Randy Jaye's history book took months of research and interviews to write
Randy Jaye had a realization after the publication of his book “Flagler County, Florida: A Centennial History” in May 2017.
“It was 100 percent lily-white,” Jaye said.
For the local historian, a Flagler Beach resident since 2012, this was a major omission of American history from the county’s story. He had written the centennial history book because, he said, “nobody else was going to,” and he set out to do the same for Flagler’s neglected black history.
The resultant book, “Perseverance: Episodes of Black History from the Rural South,” available in paperback from Amazon, began in early 2018 as a series of articles to be posted on the websites of African American Cultural Society and the Flagler Historical Society. But Jaye realized nonprofit websites can not guarantee that what they post will remain up, and he wanted a more permanent document of this history; one of the primary obstacles to his research had been the lack of information on black history in digital form.
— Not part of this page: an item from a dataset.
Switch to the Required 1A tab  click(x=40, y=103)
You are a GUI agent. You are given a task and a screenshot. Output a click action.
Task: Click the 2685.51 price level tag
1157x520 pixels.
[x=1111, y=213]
He went into the Flagler Historical Society for “around 125 hours” over 6 months, compiling information on black history from 1917, when the county was incorporated, to 1981. Much of what he learned came from old issues of the Flagler Tribune, which ran for the duration of that period. 60 percent of the book, Jaye said, is purely Flagler history, but in its pages are the echoes of slavery, Jim Crow and both World Wars.
You had to be there
“You could write a whole encyclopedia on any one of these,” he said, so he did his best to summarize the greater events of national history succinctly, to better serve the stories of the county.
Stories such as how Sheriff Perry Hall was killed by a black bootlegger with a whiskey bottle to the head in the unincorporated town of Roy, or how Flagler had no black high school until 1949, leading many black teenagers to relocate to Daytona until Carver High School was built in 1950.
“As I went and reached out and learned about the Jim Crow era, I realized these stories were pretty typical of the Deep South,” Jaye said.
As a white man writing about black history, and as someone documenting events in living memory, Jaye was aware he needed to speak with some of the black citizens of Flagler who lived during the county’s Jim Crow era. He said it was difficult finding people who remembered those days and were willing to talk about them. Eventually he met senior citizens like Reverend Frank Giddens in Espanola and Daisy Henry of Bunnell, as well as some others willing to share their stories.
“Brought back many memories,” Giddens said. “You get a joy out of it. He’s done a tremendous job, he’s a good man.”
“I think about it every day,” Henry said. “A lot of the elderly didn’t even want to speak about their livelihood. We really came a long way. To get the whole picture, you have to have lived over there.”
“I got very comfortable with it when the started opening up,” Jaye said. “If you project yourself into their shoes, you don’t want to be there.”
A phrase kept coming up: “The other side of the tracks.” And indeed Bunnell was split by a railroad and segregated along it. Before Palm Coast came along, Flagler was mostly rural, of its black residents living and working in and around turpentine camps and farms.
“I worked for five dollars a day,” Henry said of the farm she worked at. “The kids today, they don’t believe that.”
It is not hard to understand why so many were reluctant to speak about their lives in Jim Crow Flagler: besides the legalized discrimination, the Ku Klux Klan was prevalent here and had marches in Bunnell during the 20s and 30s, featuring an electric cross in lieu of a burning one. While there were no reported lynchings or burnings, there were beatings, and the Klan sent threatening letters to black residents to intimidate them from voting.
Flagler had a White Citizens’ Council that became prominent in the 50s, and through its existence featured most of the county’s white community leaders, including Flagler Beach developer George Moody, Bunnell mayor Tom Holden and county commissioner George Wickline.
U.S.A. v. Flagler County School District ensued when Flagler schools filed a frivolous lawsuit against school integration claiming ignorance as to the meaning of the term “Negro.” The appeal lasted until 1972, making Flagler one of the last fully integrated districts.
It happened here
“Some of this stuff is hard to believe,” Jaye said, “but this stuff happened here.”
He realized during his research how limited education on American history is.
“99 percent of what I learned about black history, I learned outside traditional high school and college teaching,” he said. “It’s still suppressed.”
He hopes his book will inspire more people to document the history of where they leave, eepecially the history of underrepresented people.
“I hope people add to the story, build the knowledge base up,” Jaye said. “Stuff like this you can’t forget about. Because you don’t want it to be repeated.”
“They’ll find they can make it in life,” Giddens said of young people who read about their history in the book. “They’ve got the privilege to make it in life, and make more progress than I did. They can profit from what we went through, but they have to work at it.”
The title, Jaye said, was the easiest part of the book to come up with.
“In one word,” he said, “the African American story in the United States is one of perseverance.”